The presentation draws on research from universities and Comet’s own research initiatives, though specific papers are mentioned without detailed citation. The adaptive testing research represents one stream of work addressing these challenges, and Vincent’s own telemetry-in-the-loop paper represents another contribution to this emerging body of work.

Limitations and Honest Assessment

It’s important to note that Vincent explicitly acknowledges this is work in progress. The complete implementation of Comet’s adaptive evaluation system is not yet finished and was expected to be completed in the weeks following the presentation. The presentation is positioned as a conceptual framework and research direction rather than a fully realized product, which is an honest and valuable acknowledgment.

The presentation is also light on specific metrics, quantitative results, or detailed case studies from client engagements. While organizations like Uber, Netflix, and UK banks are mentioned as clients where this work has been applied, there are no concrete details about specific implementations, performance improvements, or operational metrics demonstrating the superiority of adaptive evaluation approaches over static benchmarks.

The framework is also quite abstract and conceptual. While principles like “intent-based outcomes” and “self-curating test suites” are compelling, the presentation doesn’t provide detailed implementation guidance, specific architectural patterns, or code-level examples that would enable other organizations to adopt these approaches.
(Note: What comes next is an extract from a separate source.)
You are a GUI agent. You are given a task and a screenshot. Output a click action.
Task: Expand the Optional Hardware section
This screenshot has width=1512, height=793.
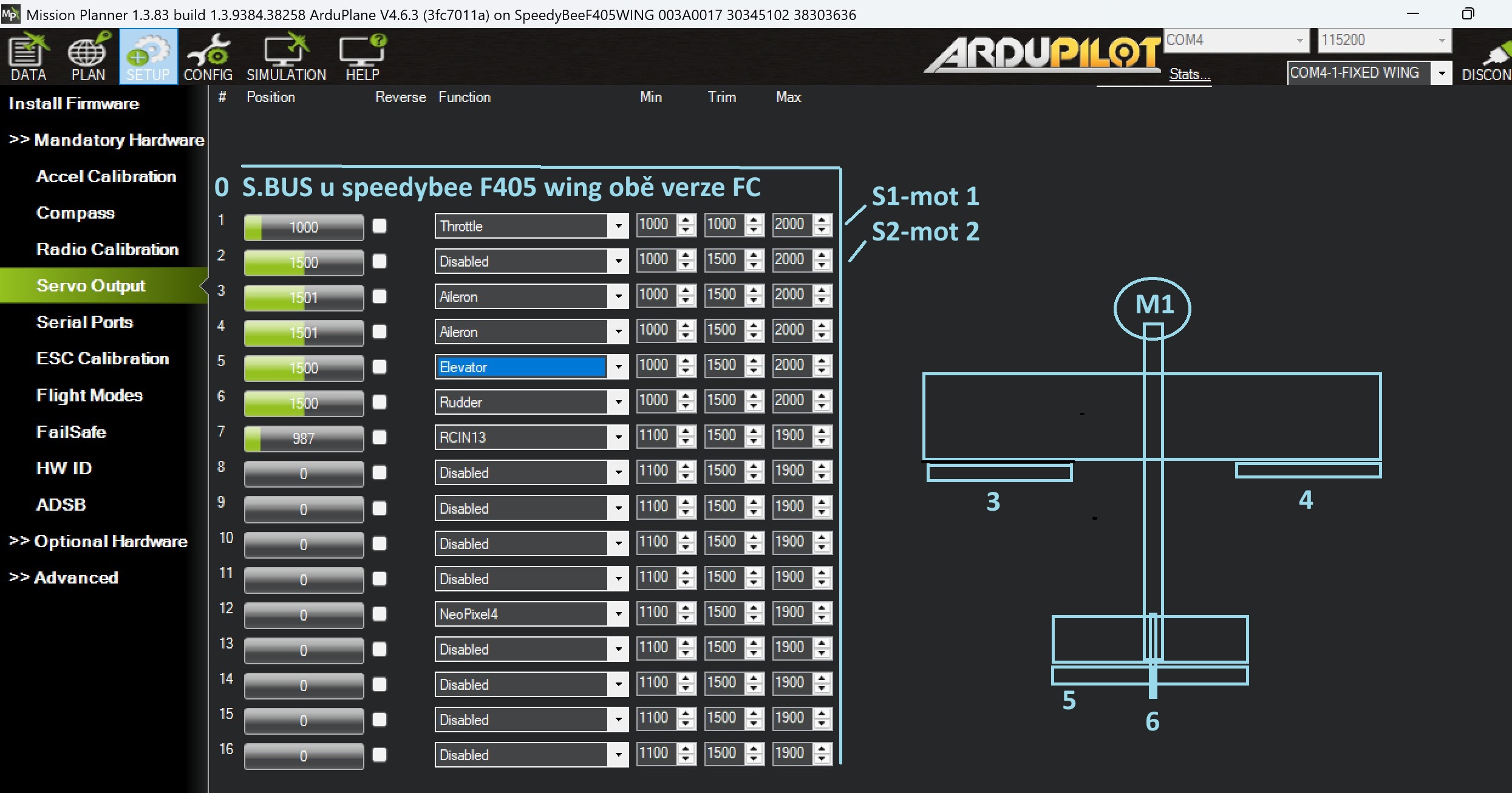(98, 541)
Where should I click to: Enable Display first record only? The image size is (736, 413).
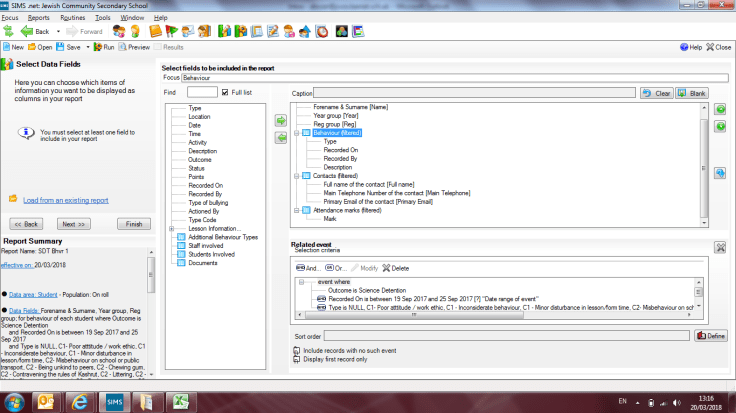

Conclusion and Future Directions

This case study represents an important contribution to the ongoing evolution of LLMOps practices, particularly around evaluation and quality assurance for production LLM systems. The central insight that evaluation methodologies must match the dynamism of the systems being evaluated is well-founded and addresses a real gap in current practice.

The proposed shift from static benchmarks to adaptive, agent-driven evaluation systems that leverage production telemetry and traces represents a coherent vision for how evaluation might evolve. However, the approach remains largely conceptual and requires further development and validation to demonstrate practical superiority over existing methods.

For organizations struggling with the limitations of static benchmarks, particularly in contexts where user behavior is evolving or where agents personalize behavior, the principles outlined here offer valuable directions for exploration. The emphasis on telemetry, continuous evaluation, and treating evaluation infrastructure as adaptive systems aligns well with broader trends in production ML operations and site reliability engineering.